Computationally Intractable (or maybe not?)

26 03 2011

In Bussard’s 2006 Google tech talk  Should Google Go Nuclear? he talks about computer modeling of his reactor. He concludes that computer modeling is unfeasible. Beyond a handful of particles in the model, the computation slows down to the point of useless.

Now there may be a new approach to this type of problem.

http://news.stanford.edu/news/2011/march/airplane-aeroelastic-flutter-032411.html

Professor Charbel Farhat, chair of the Aeronautics and Astronautics Department at Stanford’s School of Engineering, and David Amsallem, an engineering research associate who worked on his PhD thesis with Farhat, have been studying and trying to solve aeroelastic flutter for years.

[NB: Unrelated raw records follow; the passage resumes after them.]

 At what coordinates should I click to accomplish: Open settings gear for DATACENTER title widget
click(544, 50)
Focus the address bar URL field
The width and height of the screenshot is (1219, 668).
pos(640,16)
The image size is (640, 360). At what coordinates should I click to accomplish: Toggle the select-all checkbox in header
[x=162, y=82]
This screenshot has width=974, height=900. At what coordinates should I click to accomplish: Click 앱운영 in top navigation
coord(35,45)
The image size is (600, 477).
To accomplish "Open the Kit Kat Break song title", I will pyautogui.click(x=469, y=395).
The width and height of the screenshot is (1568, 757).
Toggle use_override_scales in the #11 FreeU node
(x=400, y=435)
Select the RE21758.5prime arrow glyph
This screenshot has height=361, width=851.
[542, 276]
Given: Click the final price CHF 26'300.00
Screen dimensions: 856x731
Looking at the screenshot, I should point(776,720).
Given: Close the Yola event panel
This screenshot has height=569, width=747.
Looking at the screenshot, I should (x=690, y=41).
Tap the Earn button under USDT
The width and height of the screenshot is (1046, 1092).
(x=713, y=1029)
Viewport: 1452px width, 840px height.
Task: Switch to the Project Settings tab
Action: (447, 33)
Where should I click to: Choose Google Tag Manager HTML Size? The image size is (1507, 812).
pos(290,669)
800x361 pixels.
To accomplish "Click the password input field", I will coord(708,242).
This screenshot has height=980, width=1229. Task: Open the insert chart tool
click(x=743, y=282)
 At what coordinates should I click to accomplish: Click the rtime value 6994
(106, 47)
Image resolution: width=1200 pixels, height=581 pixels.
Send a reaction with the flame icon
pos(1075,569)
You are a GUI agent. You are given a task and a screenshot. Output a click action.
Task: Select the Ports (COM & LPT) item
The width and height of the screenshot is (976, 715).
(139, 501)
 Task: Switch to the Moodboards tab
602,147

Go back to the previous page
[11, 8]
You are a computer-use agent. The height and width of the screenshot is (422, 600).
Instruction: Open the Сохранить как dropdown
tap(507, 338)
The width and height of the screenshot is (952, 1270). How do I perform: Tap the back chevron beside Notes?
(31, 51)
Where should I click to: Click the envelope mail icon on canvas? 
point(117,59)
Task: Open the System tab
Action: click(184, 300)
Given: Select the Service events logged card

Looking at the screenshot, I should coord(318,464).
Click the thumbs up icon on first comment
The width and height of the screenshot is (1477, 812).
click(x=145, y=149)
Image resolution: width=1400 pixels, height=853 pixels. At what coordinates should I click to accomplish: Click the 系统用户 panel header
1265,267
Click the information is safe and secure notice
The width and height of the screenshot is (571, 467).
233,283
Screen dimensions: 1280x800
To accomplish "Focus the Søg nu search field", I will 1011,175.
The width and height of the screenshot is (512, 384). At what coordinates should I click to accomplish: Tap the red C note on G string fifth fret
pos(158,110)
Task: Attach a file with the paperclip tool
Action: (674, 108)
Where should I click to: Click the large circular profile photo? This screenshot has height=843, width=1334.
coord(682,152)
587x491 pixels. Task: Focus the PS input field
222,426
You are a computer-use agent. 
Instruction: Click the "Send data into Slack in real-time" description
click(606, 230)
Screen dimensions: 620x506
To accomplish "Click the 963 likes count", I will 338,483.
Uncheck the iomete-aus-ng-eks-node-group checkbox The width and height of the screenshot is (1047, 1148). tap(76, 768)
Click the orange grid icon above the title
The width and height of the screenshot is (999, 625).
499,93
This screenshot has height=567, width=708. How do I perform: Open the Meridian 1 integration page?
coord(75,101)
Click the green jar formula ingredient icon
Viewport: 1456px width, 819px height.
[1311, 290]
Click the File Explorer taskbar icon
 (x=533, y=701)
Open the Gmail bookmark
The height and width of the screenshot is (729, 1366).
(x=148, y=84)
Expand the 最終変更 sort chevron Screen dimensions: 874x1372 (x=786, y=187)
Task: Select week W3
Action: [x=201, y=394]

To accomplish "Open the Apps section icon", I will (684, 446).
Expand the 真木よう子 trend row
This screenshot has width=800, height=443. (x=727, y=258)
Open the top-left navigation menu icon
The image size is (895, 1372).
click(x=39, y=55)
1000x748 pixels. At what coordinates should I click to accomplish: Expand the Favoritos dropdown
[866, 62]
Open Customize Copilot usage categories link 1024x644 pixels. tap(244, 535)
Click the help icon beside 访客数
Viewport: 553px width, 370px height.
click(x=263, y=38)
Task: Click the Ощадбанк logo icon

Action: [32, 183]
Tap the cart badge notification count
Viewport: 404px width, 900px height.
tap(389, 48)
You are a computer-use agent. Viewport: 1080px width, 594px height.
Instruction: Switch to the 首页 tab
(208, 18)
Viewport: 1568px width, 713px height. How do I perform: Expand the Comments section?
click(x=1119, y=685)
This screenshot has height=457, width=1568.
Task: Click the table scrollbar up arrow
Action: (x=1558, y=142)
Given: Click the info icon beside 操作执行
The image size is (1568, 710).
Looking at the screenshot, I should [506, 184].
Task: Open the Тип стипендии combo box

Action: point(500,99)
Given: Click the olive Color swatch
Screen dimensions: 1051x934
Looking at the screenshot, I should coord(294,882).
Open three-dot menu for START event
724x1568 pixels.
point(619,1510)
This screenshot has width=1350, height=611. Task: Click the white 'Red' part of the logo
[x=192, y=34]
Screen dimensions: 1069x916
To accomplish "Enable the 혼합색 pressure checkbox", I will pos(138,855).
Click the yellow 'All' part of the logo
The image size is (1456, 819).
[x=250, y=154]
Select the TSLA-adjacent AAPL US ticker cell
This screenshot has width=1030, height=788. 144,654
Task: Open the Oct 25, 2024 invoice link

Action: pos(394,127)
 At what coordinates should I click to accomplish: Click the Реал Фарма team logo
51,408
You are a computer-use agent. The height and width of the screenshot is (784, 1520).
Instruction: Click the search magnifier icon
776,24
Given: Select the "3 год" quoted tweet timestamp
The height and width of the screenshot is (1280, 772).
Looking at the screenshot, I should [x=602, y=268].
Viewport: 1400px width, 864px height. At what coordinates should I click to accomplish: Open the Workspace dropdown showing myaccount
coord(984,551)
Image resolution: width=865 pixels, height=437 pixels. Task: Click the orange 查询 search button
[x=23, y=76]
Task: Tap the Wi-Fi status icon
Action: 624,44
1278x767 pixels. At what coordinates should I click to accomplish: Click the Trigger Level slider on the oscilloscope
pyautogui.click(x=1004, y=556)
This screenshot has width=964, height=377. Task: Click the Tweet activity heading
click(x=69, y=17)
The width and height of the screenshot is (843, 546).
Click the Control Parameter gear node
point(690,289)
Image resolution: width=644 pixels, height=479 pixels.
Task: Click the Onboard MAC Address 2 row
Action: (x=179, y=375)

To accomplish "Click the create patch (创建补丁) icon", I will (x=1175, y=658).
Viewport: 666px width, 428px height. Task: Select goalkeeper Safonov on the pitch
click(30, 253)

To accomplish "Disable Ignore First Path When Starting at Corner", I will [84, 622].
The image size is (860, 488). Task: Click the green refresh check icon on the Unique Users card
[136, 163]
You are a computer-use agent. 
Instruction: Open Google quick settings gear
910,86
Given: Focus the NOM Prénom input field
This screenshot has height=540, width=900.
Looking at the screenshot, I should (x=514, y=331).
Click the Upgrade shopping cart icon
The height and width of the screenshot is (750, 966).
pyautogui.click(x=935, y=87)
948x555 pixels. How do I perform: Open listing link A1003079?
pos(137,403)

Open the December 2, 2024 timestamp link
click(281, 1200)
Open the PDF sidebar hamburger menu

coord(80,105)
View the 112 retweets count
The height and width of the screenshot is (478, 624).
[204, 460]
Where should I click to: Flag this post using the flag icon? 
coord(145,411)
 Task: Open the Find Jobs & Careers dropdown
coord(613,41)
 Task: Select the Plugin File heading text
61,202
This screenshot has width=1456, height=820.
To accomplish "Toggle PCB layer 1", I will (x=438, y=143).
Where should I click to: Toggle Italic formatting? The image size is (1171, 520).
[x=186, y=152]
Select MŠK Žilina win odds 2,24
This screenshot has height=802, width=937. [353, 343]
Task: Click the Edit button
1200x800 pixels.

Computers help, but only to a point.

Essentially it’s a story of the unfeasible made feasible by mathematical inovation:

How have Farhat and Amsallem succeeded where others have come up short? The answer sounds suitably complex: interpolation on manifolds. What it means, in essence, is approximating unknowns based on known information. The two engineers devised a system of mathematical approximations that break down complex, computationally demanding equations into smaller, more manageable parts. In mathematics, this is known as “reducing.” Reducing allows them to make some very educated guesses, very quickly.

I wonder if this technique could be applied to computer modeling of the Bussard reactor?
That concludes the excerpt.